* Goal of the exercise
Reproduce every one of the rows below word for word, but omit the pictures.

[Pointing data for pages and screens]
******

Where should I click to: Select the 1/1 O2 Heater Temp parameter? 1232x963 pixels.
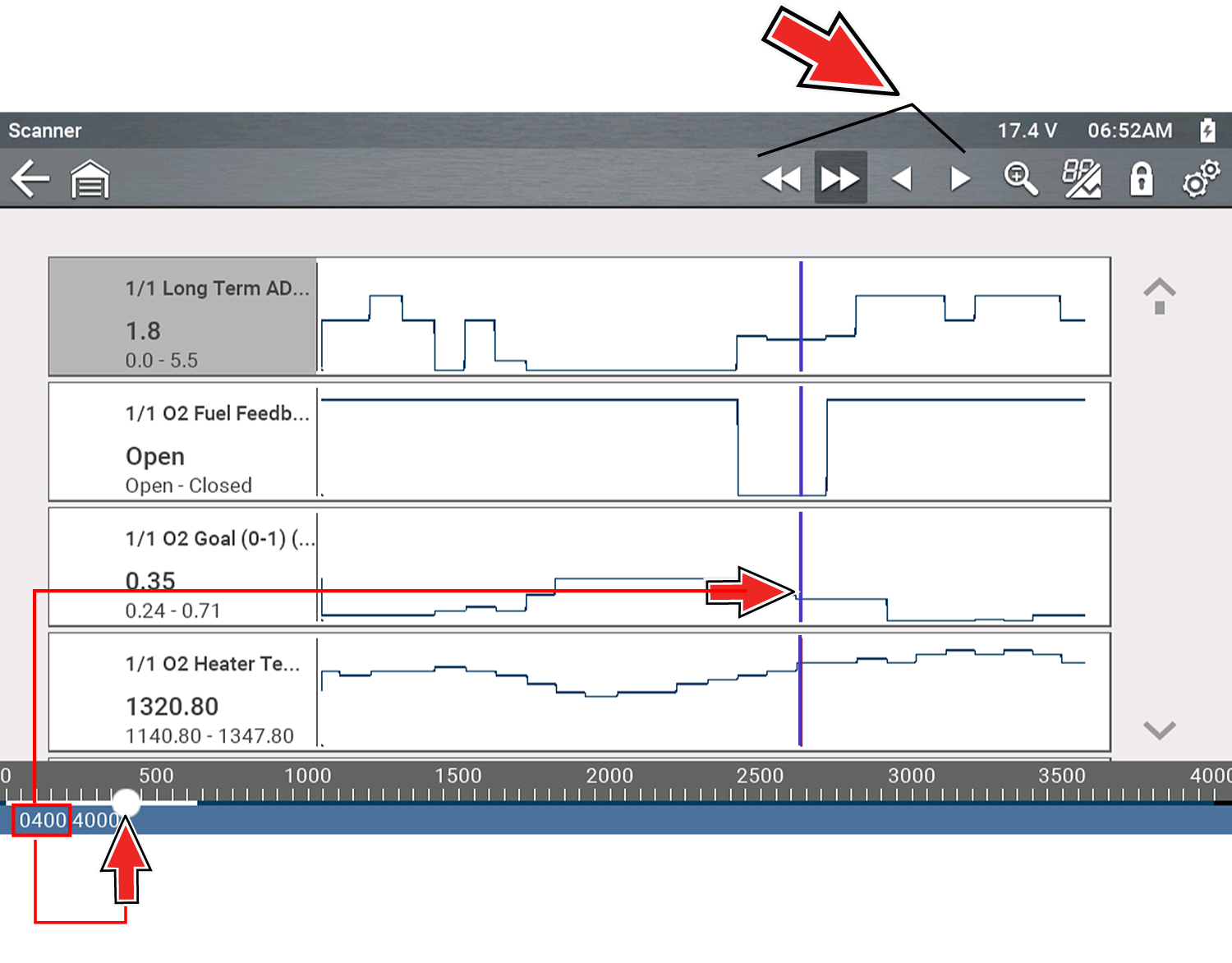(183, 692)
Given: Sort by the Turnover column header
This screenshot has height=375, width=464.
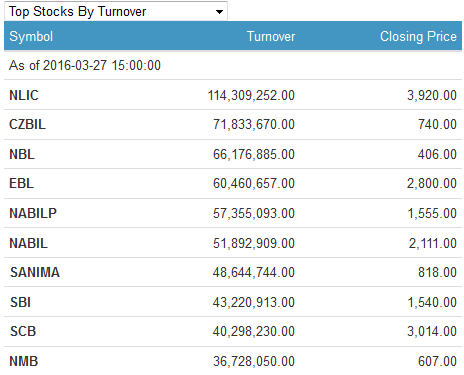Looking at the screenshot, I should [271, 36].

******

* Response to this task
Where should I click to: Select the 1/1 O2 Heater Temp parameter? 1232x963 pixels.
(183, 692)
Given: Sort by the Turnover column header
This screenshot has height=375, width=464.
Looking at the screenshot, I should [271, 36].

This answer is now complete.